WORK REQUIRED
Lay out the material from the line containing "Toggle Composite With Original Off value" down to the line containing "will [x=97, y=60].", both lines included, as a two-column CSV headed instruction and output. Give each instruction its own row beside its output, with every field in double quotes and any line breaks replaced by spaces.

RECORD SET
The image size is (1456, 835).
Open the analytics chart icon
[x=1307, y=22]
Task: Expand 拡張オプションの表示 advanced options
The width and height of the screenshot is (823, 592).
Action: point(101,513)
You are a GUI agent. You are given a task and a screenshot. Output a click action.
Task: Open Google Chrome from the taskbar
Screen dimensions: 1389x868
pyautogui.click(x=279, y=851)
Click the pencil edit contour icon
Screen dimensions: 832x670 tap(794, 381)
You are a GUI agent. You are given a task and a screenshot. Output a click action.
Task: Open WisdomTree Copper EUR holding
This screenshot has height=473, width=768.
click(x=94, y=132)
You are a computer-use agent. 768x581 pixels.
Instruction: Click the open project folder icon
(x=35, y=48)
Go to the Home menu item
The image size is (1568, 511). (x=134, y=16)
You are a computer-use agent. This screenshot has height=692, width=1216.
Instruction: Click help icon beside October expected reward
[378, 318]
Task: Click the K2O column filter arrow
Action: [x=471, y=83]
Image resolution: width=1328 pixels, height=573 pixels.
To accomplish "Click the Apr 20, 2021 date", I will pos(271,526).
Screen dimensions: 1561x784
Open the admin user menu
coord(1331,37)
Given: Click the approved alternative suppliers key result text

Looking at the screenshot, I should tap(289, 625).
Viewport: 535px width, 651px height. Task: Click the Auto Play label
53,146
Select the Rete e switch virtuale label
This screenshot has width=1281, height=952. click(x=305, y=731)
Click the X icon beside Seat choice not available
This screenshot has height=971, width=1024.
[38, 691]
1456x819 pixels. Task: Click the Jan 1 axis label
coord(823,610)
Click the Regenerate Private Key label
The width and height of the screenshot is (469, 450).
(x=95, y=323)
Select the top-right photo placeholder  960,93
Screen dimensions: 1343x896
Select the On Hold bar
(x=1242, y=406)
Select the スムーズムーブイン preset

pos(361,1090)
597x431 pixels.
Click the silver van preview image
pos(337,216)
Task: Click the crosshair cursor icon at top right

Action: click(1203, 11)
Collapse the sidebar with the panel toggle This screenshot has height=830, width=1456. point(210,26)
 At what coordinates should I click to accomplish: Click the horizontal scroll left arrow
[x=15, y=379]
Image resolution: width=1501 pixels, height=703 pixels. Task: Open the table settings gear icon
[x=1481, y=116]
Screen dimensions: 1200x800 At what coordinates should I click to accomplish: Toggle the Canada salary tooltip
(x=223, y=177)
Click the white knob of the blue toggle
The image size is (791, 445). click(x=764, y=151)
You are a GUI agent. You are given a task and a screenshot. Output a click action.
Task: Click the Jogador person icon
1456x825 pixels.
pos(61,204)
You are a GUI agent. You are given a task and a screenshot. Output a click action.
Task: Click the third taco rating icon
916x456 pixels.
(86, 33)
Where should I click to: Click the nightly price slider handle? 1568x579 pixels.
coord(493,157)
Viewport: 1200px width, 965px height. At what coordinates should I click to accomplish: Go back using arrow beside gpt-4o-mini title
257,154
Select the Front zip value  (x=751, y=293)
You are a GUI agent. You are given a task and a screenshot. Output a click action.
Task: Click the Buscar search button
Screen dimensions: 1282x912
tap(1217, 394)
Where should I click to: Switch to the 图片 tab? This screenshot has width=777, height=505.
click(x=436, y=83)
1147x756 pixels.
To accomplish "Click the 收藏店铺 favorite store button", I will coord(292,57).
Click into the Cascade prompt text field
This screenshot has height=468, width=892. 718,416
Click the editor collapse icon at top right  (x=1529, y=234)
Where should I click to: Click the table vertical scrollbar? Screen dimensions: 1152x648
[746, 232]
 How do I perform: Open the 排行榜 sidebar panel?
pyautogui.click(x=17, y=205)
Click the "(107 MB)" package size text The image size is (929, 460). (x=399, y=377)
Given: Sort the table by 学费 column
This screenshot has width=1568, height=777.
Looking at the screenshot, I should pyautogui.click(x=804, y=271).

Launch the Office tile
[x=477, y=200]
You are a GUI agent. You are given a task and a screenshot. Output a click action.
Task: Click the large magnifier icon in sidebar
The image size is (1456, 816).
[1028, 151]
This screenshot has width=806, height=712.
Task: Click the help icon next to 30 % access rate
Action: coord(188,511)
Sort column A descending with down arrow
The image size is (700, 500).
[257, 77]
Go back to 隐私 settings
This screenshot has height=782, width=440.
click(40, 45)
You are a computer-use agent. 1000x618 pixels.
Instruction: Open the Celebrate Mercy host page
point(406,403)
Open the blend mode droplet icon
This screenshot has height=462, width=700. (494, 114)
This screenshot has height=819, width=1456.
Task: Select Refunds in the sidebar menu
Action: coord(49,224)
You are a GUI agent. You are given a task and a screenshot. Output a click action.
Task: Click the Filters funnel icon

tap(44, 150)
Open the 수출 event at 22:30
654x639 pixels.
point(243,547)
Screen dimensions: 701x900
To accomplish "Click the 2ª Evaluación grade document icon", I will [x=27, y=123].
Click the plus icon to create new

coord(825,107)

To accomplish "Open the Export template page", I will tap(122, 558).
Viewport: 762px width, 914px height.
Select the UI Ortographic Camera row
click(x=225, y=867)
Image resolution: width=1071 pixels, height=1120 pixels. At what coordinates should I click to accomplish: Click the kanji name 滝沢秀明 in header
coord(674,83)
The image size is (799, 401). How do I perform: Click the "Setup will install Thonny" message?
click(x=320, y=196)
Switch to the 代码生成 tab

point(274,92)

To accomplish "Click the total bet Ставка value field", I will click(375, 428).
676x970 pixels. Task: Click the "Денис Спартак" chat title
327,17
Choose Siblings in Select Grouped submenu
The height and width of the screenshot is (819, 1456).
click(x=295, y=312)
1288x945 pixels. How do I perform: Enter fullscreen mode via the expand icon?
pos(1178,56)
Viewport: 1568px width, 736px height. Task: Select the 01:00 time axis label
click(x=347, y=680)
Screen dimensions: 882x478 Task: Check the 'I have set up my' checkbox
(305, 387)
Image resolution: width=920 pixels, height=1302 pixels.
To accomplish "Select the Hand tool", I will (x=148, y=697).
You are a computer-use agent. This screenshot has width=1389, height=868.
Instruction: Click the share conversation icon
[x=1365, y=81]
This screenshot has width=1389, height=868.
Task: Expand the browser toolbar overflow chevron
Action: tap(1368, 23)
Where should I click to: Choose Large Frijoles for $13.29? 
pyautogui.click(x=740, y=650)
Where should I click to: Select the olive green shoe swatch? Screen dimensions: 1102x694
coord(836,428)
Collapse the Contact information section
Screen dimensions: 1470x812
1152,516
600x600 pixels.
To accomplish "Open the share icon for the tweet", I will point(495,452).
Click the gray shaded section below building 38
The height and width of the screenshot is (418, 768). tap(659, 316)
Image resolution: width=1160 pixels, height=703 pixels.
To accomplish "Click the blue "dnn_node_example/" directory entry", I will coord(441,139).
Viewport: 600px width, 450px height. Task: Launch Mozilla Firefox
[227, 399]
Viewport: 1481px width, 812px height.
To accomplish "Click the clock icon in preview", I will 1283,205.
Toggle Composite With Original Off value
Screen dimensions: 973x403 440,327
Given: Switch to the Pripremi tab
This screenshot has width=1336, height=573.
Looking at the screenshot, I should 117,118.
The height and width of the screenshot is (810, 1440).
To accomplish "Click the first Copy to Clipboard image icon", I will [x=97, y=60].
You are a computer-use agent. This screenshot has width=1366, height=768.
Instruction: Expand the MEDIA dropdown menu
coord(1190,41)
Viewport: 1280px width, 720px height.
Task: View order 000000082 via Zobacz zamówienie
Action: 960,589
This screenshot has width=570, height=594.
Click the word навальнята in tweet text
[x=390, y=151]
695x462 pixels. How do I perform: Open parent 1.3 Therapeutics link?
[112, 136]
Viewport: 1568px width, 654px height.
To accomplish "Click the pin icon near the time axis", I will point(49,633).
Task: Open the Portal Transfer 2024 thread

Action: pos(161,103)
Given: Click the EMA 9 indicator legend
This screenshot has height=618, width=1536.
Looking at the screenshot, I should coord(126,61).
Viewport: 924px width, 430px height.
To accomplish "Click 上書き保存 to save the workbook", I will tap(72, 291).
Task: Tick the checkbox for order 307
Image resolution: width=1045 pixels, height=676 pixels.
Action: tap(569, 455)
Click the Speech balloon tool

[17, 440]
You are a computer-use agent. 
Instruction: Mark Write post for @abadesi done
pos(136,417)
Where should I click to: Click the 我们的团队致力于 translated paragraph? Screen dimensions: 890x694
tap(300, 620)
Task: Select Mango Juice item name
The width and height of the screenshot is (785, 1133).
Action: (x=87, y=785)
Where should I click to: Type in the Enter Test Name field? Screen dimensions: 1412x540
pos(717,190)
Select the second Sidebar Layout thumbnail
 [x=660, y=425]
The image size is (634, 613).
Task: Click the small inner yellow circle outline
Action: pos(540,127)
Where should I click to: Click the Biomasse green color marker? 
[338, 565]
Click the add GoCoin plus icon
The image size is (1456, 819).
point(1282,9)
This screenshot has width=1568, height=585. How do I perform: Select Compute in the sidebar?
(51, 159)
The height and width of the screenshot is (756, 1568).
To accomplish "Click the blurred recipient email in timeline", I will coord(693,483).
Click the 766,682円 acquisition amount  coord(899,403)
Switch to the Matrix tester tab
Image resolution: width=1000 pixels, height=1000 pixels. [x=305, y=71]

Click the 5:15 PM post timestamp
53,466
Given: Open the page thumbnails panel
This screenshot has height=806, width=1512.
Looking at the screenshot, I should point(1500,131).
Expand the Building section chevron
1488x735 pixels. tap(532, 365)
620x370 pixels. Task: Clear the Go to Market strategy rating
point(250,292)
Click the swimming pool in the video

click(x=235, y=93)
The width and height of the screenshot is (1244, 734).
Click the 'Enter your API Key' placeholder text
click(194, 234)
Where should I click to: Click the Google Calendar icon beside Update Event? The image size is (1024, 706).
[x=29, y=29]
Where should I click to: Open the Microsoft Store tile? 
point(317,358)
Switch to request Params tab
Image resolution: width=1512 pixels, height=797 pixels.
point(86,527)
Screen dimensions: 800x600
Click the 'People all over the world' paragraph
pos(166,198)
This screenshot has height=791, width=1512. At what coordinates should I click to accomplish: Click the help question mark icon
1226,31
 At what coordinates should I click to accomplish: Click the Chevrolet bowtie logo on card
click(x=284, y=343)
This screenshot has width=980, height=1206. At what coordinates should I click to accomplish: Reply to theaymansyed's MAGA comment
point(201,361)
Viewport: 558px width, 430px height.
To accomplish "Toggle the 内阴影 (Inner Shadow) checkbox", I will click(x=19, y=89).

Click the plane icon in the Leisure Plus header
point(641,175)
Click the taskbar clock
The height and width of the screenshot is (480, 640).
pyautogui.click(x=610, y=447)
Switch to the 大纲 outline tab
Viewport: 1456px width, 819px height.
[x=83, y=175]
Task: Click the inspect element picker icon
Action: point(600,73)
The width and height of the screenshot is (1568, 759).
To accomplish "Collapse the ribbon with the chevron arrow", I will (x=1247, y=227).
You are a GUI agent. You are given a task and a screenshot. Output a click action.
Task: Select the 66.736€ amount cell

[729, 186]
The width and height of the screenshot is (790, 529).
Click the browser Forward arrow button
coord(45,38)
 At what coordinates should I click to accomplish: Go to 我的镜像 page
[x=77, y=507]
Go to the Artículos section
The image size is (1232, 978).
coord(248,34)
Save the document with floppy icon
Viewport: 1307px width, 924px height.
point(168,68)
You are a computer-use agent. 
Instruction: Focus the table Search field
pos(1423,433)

ANSWER IN FULL
instruction,output
"Toggle Composite With Original Off value","Screen dimensions: 973x403 440,327"
"Given: Switch to the Pripremi tab This screenshot has width=1336, height=573.","Looking at the screenshot, I should 117,118."
"The height and width of the screenshot is (810, 1440). To accomplish ""Click the first Copy to Clipboard image icon"",","I will [x=97, y=60]."